血液と細胞は間質を介して物質のやり取りをしていますが、血液中のアルブミンはサイズが大きい分子のため、毛細血管壁の孔を通ることができません。血管壁が半透膜の役割をしていると考えると、血管側と間質側とにアルブミンの濃度差が生まれます。そのため、アルブミン濃度が低い間質の水が濃度の高い血管内に入ってきます。この浸透圧を血漿膠質浸透圧といいます。血漿膠質浸透圧はどこの血管でも一定にはたらいていますが、動脈側では血圧の方が力が大きいので水が血管内から間質に移動します。静脈側では血圧よりも血漿膠質浸透圧の方が大きくなるため間質から血管内に水が移動します。

毛細血管での水の移動
  • 毛細血管の壁には小さな孔があいていて、間質を隔てて細胞と物質のやり取りをおこないます。
  • 動脈側の毛細血管:血圧>血漿膠質浸透圧、血管内→間質へと水が移動します。
  • 静脈側の毛細血管:血圧<血漿膠質浸透圧、間質→血管内へと水が移動します。

ネフローゼ症候群では血漿膠質浸透圧が低下し浮腫が起きる

ネフローゼ症候群になると、大量の尿蛋白質がでます。これは糸球体のスリット膜という構造物が壊れて、蛋白質が血液から漉し出されているからです。本来は、蛋白質はサイズが大きいため糸球体で濾過されることはありません。

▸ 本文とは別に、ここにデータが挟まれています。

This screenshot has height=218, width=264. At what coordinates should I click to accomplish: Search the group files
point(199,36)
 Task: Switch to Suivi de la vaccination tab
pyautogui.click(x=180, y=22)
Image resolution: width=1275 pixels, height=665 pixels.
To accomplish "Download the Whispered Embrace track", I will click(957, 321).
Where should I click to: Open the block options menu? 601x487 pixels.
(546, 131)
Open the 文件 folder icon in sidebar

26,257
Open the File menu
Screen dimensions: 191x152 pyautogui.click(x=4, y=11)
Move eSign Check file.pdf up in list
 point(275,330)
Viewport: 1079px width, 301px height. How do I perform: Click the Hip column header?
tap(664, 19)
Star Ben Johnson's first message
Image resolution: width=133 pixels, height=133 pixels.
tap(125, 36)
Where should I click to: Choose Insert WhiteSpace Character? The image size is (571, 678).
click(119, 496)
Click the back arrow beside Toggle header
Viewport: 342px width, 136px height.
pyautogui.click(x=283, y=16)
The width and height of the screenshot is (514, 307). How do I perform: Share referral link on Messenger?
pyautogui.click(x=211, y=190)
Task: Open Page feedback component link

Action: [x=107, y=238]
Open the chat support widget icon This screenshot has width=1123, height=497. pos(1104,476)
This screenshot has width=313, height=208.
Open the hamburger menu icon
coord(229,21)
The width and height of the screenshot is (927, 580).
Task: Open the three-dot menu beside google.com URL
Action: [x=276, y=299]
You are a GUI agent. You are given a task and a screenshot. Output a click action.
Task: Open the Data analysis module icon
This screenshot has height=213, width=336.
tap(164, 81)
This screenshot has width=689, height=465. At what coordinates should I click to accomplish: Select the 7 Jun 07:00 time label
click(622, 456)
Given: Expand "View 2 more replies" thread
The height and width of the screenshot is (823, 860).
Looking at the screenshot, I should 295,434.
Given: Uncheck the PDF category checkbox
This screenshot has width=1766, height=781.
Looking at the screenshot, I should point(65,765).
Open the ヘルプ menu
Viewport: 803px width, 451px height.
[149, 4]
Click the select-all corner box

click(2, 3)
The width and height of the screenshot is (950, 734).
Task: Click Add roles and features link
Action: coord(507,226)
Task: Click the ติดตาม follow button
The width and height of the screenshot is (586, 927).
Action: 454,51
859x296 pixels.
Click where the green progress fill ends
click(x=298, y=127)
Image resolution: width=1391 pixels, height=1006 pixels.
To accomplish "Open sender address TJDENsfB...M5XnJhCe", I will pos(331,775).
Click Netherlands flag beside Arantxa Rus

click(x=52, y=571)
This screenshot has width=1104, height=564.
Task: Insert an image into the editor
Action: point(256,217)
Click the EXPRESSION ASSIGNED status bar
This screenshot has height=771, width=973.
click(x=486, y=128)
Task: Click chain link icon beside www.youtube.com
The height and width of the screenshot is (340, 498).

血液から蛋白質がなくなる、つまりアルブミンが減ってしまうと、血漿膠質浸透圧が低下したり、はたらかなくなったりします。そのため、静脈側の毛細血管で起きていた間質から血管内への水の移動ができなくなります。移動できない水は間質に溜まり、浮腫(むくみ)となります。

まとめ

  • 浸透圧は半透膜を隔てて、濃度の低い液体から濃度の高い液体側へと水が移動する力のこと。
  • 血管では間質との間で、アルブミン濃度差による血漿膠質浸透圧がはたらいている。
  • ネフローゼ症候群では、血液中のアルブミンが尿と一緒に体外に排出されてしまうため血漿膠質浸透圧が低下する。その結果、間質から血管内への水の移動が制限され、間質に水が溜まり浮腫となる。

浸透圧について理解していただけましたか?ネフローゼ症候群の浮腫には、尿細管での水、ナトリウムの再吸収の亢進も関係していますが、それはまた次の機会にお伝えしていこうと思います。